### READING TEXT:
DeepLearning4J Natural Language Processing module providing word embeddings, document classification, and text processing capabilities for neural network applications.
—
Dense vector representations of words that capture semantic and syntactic relationships in high-dimensional space. The Word2Vec implementation supports both skip-gram and CBOW algorithms with extensive configuration options for production-scale text processing.
Main Word2Vec implementation based on SequenceVectors framework, providing neural word embeddings with configurable architecture and training parameters.
/**
* Word2Vec implementation based on SequenceVectors
*/
public class Word2Vec extends SequenceVectors<VocabWord> {
/**
* Define TokenizerFactory instance for model building
* @param tokenizerFactory TokenizerFactory instance for text tokenization
*/
public void setTokenizerFactory(TokenizerFactory tokenizerFactory);
/**
* Define SentenceIterator as training corpus source
* @param iterator SentenceIterator instance for sentence-level text input
*/
public void setSentenceIterator(SentenceIterator iterator);
/**
* Define SequenceIterator for pre-tokenized sequences
* @param iterator SequenceIterator for already tokenized Sequence<VocabWord> input
*/
public void setSequenceIterator(SequenceIterator<VocabWord> iterator);
}Comprehensive builder pattern for Word2Vec configuration with extensive training and architecture parameters.
/**
* Builder for Word2Vec configuration and construction
*/
public static class Word2Vec.Builder extends SequenceVectors.Builder<VocabWord> {
/**
* Build the configured Word2Vec instance
* @return Configured Word2Vec model ready for training
*/
public Word2Vec build();
/**
* Set document iterator for training data
* @param iterator DocumentIterator providing training documents
* @return Builder instance for method chaining
*/
public Builder iterate(DocumentIterator iterator);
/**
* Set sentence iterator for training data
* @param iterator SentenceIterator providing training sentences
* @return Builder instance for method chaining
*/
public Builder iterate(SentenceIterator iterator);
/**
* Set sequence iterator for pre-tokenized training data
* @param iterator SequenceIterator providing tokenized sequences
* @return Builder instance for method chaining
*/
public Builder iterate(SequenceIterator<VocabWord> iterator);
/**
* Set label-aware iterator for supervised training
* @param iterator LabelAwareIterator providing labeled training data
* @return Builder instance for method chaining
*/
public Builder iterate(LabelAwareIterator iterator);
/**
* Define TokenizerFactory for string tokenization during training
* @param tokenizerFactory TokenizerFactory for text tokenization
* @return Builder instance for method chaining
*/
public Builder tokenizerFactory(TokenizerFactory tokenizerFactory);
/**
* Set mini-batch size for training
* @param batchSize Number of sequences per mini-batch
* @return Builder instance for method chaining
*/
public Builder batchSize(int batchSize);
/**
* Set number of iterations per mini-batch during training
* @param iterations Number of iterations per mini-batch
* @return Builder instance for method chaining
*/
public Builder iterations(int iterations);
/**
* Set number of epochs (full corpus iterations) for training
* @param numEpochs Number of training epochs
* @return Builder instance for method chaining
*/
public Builder epochs(int numEpochs);
/**
* Set number of dimensions for output vectors
* @param layerSize Vector dimensionality (typically 100-300)

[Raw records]
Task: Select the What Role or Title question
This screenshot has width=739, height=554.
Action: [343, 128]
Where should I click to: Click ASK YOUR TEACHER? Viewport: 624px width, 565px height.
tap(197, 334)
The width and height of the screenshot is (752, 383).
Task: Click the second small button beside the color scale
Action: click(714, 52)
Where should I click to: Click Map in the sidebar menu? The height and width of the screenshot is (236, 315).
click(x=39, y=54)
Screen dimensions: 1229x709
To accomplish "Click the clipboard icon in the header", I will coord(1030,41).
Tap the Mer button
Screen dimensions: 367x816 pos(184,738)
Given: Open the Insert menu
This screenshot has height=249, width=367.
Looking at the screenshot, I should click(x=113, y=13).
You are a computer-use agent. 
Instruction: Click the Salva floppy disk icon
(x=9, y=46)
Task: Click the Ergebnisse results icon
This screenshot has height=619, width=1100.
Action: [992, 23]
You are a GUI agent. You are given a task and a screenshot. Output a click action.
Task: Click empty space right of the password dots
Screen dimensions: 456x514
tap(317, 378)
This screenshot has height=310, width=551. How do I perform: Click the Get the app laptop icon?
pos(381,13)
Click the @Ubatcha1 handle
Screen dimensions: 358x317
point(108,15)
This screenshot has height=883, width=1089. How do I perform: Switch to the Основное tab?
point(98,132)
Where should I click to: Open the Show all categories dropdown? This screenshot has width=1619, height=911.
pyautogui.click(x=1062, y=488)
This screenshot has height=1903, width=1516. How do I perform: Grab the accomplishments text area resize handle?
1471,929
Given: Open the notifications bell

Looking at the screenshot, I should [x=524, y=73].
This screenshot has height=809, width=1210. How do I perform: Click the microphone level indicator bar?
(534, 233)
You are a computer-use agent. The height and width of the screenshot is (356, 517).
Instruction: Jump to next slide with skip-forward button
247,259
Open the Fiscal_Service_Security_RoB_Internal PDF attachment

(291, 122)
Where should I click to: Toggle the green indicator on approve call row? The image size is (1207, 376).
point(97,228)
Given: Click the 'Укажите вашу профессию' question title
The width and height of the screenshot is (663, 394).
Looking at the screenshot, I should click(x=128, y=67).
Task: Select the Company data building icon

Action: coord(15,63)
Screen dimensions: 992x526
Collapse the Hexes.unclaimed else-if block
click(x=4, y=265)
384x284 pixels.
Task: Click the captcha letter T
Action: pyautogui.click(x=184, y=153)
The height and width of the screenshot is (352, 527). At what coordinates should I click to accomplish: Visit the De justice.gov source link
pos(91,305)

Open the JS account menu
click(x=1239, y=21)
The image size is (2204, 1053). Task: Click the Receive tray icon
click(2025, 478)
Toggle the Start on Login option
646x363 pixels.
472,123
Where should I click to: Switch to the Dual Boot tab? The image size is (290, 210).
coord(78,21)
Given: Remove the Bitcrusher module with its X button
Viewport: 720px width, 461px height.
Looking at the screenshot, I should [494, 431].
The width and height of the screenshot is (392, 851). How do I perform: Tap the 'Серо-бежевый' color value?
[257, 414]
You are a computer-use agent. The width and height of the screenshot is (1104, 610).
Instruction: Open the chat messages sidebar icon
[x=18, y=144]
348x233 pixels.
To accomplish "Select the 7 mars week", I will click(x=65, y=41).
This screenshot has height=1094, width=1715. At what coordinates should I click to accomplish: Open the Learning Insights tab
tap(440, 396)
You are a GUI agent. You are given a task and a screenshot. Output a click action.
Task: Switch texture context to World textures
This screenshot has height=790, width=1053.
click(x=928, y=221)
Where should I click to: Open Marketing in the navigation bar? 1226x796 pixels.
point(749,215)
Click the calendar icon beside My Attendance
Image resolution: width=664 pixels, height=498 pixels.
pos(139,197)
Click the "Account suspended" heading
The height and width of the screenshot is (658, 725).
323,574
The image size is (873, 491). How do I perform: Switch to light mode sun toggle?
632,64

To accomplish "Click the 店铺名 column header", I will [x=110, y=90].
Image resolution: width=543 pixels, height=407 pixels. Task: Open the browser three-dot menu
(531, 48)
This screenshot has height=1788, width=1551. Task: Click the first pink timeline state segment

### WHAT YOU WILL DO:
A. Do the following statements agree with the Word2Vec documentation? Answer yes or no for each, quoting the words of the documentation that decide it.
(i) The Word2Vec implementation supports both the skip-gram and CBOW algorithms.
(ii) The batchSize parameter sets how many training epochs are run.
(iii) The Word2Vec class extends SequenceVectors<VocabWord>.
B. Reproduce the Word2Vec documentation word for word, everything from "DeepLearning4J Natural Language" down to "neural network applications.".
C. Answer these questions from the Word2Vec documentation:
(i) Which iterator type does the builder accept for supervised training?
(ii) What kind of input does setSequenceIterator expect?
(iii) What does one epoch stand for, according to the epochs method?

### PER-TASK OUTPUTS:
A.
(i) Yes: "The Word2Vec implementation supports both skip-gram and CBOW algorithms"
(ii) No: "@param batchSize Number of sequences per mini-batch"
(iii) Yes: "public class Word2Vec extends SequenceVectors<VocabWord>"

B.
DeepLearning4J Natural Language Processing module providing word embeddings, document classification, and text processing capabilities for neural network applications.

C.
(i) LabelAwareIterator
(ii) Already tokenized Sequence<VocabWord> input
(iii) A full corpus iteration